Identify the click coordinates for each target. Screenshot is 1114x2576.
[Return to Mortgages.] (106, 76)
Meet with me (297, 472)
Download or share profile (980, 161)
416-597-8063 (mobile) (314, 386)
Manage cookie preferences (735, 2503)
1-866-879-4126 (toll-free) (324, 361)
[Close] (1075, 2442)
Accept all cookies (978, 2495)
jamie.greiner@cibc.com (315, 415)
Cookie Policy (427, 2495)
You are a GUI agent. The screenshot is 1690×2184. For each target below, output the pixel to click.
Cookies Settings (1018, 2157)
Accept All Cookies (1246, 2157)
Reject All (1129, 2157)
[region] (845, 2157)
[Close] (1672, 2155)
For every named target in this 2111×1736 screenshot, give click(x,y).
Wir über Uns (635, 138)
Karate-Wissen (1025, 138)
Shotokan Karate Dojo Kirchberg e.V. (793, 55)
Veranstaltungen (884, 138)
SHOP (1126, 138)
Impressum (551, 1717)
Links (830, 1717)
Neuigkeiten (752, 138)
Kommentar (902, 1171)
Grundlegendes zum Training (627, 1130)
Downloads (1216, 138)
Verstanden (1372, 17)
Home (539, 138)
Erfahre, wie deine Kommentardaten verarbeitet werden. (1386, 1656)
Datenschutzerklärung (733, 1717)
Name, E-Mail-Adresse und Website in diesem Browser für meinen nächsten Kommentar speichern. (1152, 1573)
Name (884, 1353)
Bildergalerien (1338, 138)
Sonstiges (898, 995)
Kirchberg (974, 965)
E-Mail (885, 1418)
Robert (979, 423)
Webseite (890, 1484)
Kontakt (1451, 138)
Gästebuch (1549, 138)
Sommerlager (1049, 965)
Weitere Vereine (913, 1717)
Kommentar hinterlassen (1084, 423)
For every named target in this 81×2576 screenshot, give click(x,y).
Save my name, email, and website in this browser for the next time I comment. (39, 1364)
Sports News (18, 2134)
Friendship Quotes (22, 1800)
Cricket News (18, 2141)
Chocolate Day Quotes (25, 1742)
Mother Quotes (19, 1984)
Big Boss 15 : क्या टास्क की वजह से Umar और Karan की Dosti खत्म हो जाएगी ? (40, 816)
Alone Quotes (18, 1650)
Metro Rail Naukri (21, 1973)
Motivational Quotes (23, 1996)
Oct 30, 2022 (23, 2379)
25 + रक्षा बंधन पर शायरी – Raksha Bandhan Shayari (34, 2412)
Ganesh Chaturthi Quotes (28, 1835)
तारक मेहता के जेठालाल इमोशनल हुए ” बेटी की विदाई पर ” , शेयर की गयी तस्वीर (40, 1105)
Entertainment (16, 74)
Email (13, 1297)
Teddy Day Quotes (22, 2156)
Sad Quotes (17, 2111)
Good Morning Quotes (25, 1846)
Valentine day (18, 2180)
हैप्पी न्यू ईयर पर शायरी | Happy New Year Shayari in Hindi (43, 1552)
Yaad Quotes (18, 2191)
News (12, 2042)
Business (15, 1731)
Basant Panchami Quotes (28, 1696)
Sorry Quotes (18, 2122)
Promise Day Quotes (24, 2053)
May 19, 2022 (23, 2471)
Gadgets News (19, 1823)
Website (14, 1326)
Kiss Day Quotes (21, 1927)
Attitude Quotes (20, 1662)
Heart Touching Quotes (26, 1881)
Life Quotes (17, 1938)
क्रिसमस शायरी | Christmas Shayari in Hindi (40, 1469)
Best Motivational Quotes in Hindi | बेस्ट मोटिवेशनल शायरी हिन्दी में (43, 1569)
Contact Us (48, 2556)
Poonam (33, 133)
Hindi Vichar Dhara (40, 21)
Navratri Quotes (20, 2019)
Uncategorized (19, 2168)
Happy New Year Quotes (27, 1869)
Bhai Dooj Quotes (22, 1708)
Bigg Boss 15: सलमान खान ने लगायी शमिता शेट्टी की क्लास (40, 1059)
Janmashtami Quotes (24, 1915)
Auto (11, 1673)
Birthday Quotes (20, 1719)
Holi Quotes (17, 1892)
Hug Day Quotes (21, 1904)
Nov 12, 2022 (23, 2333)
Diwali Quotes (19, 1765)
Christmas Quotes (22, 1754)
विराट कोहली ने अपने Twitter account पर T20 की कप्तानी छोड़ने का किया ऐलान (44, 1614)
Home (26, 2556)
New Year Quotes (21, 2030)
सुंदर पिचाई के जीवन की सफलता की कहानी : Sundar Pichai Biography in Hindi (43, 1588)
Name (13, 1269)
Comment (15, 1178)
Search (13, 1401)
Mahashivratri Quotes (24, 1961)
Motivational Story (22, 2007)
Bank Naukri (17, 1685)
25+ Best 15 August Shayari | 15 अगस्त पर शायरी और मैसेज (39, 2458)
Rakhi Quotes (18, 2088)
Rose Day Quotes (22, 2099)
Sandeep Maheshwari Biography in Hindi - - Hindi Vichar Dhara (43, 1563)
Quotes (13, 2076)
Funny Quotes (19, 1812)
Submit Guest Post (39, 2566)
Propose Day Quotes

Exercise goal: Check all the records above and select each line where the string "Boss" is found.

Answer below:
Big Boss 15 : क्या टास्क की वजह से Umar और Karan की Dosti खत्म हो जाएगी ? (40, 816)
Bigg Boss 15: सलमान खान ने लगायी शमिता शेट्टी की क्लास (40, 1059)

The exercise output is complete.